Exercise instructions: Copy every line of the records below verbatim, leaving the pictures out of your answer.

-- start of Data lines --

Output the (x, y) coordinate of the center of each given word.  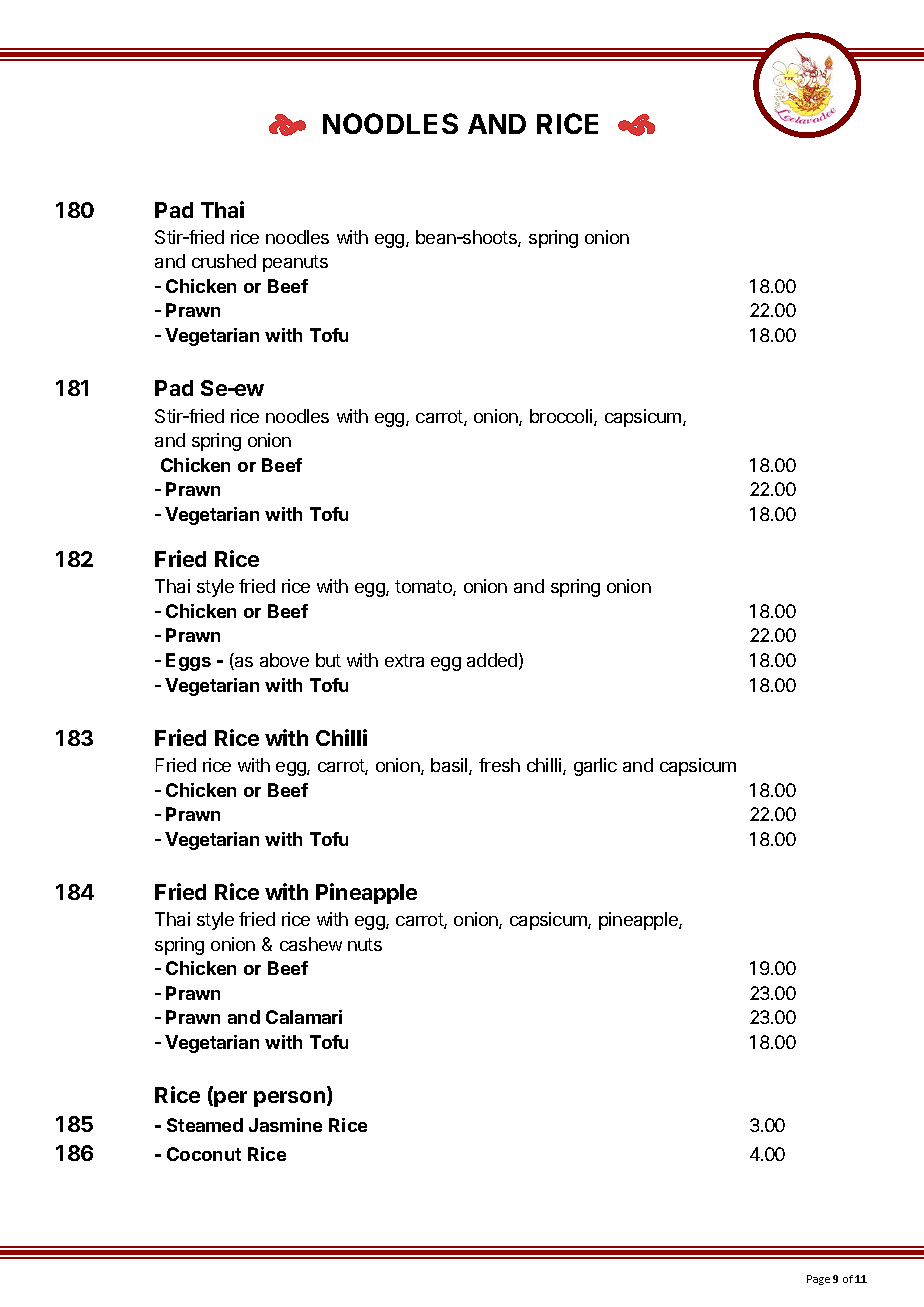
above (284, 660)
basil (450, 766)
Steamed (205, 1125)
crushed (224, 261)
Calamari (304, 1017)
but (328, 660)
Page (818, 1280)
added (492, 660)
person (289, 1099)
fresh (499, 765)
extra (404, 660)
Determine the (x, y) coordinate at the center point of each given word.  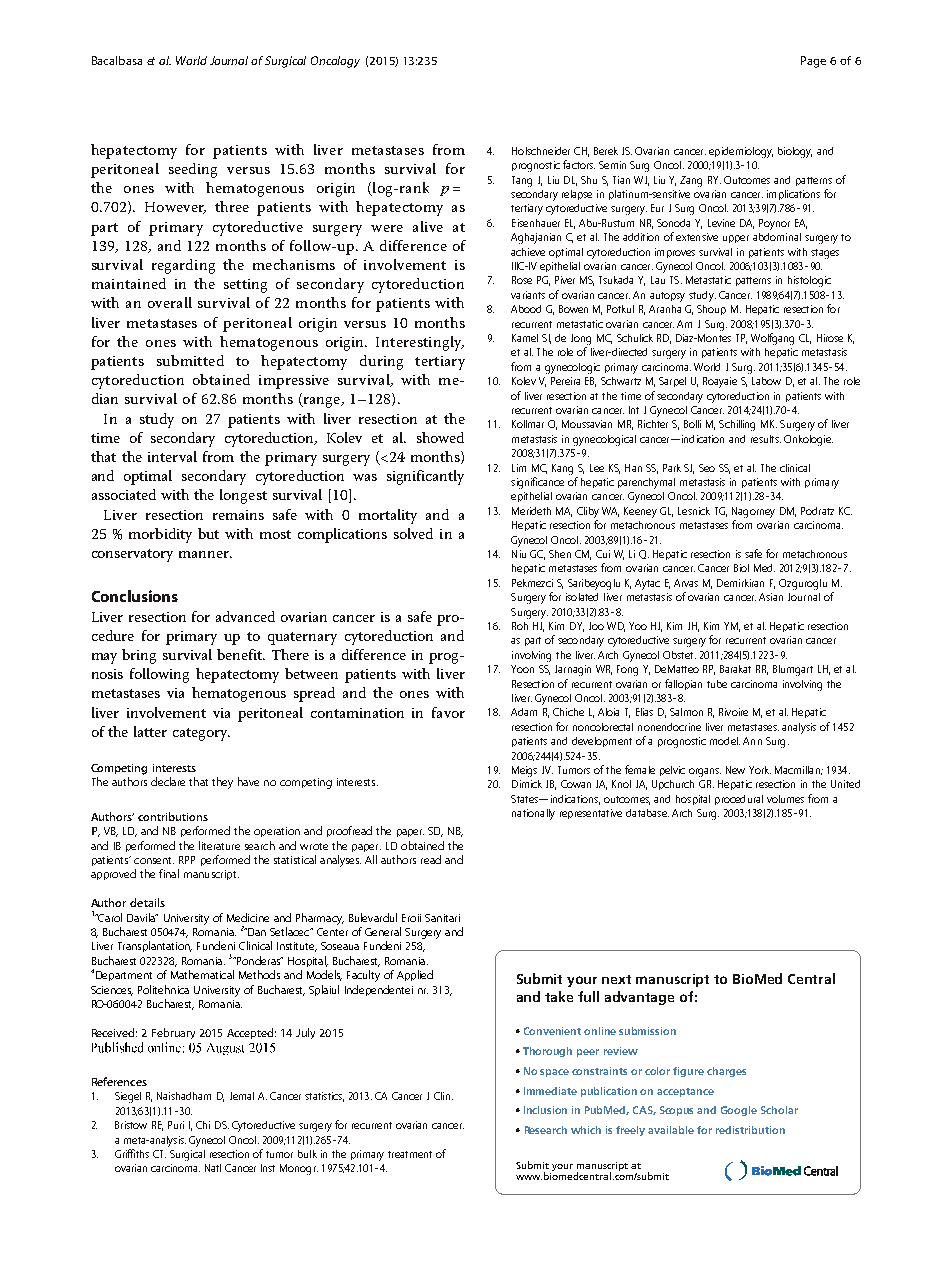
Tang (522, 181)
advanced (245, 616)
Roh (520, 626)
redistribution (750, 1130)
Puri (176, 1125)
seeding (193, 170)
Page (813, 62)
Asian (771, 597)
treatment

-- end of Data lines --

Response to this exercise:
Output the (x, y) coordinate of the center of each given word.  
above (284, 660)
basil (450, 766)
Steamed (205, 1125)
crushed (224, 261)
Calamari (304, 1017)
but (328, 660)
Page (818, 1280)
added (492, 660)
person (289, 1099)
fresh (499, 765)
extra (404, 660)
Determine the (x, y) coordinate at the center point of each given word.  
Tang (522, 181)
advanced (245, 616)
Roh (520, 626)
redistribution (750, 1130)
Puri (176, 1125)
seeding (193, 170)
Page (813, 62)
Asian (771, 597)
treatment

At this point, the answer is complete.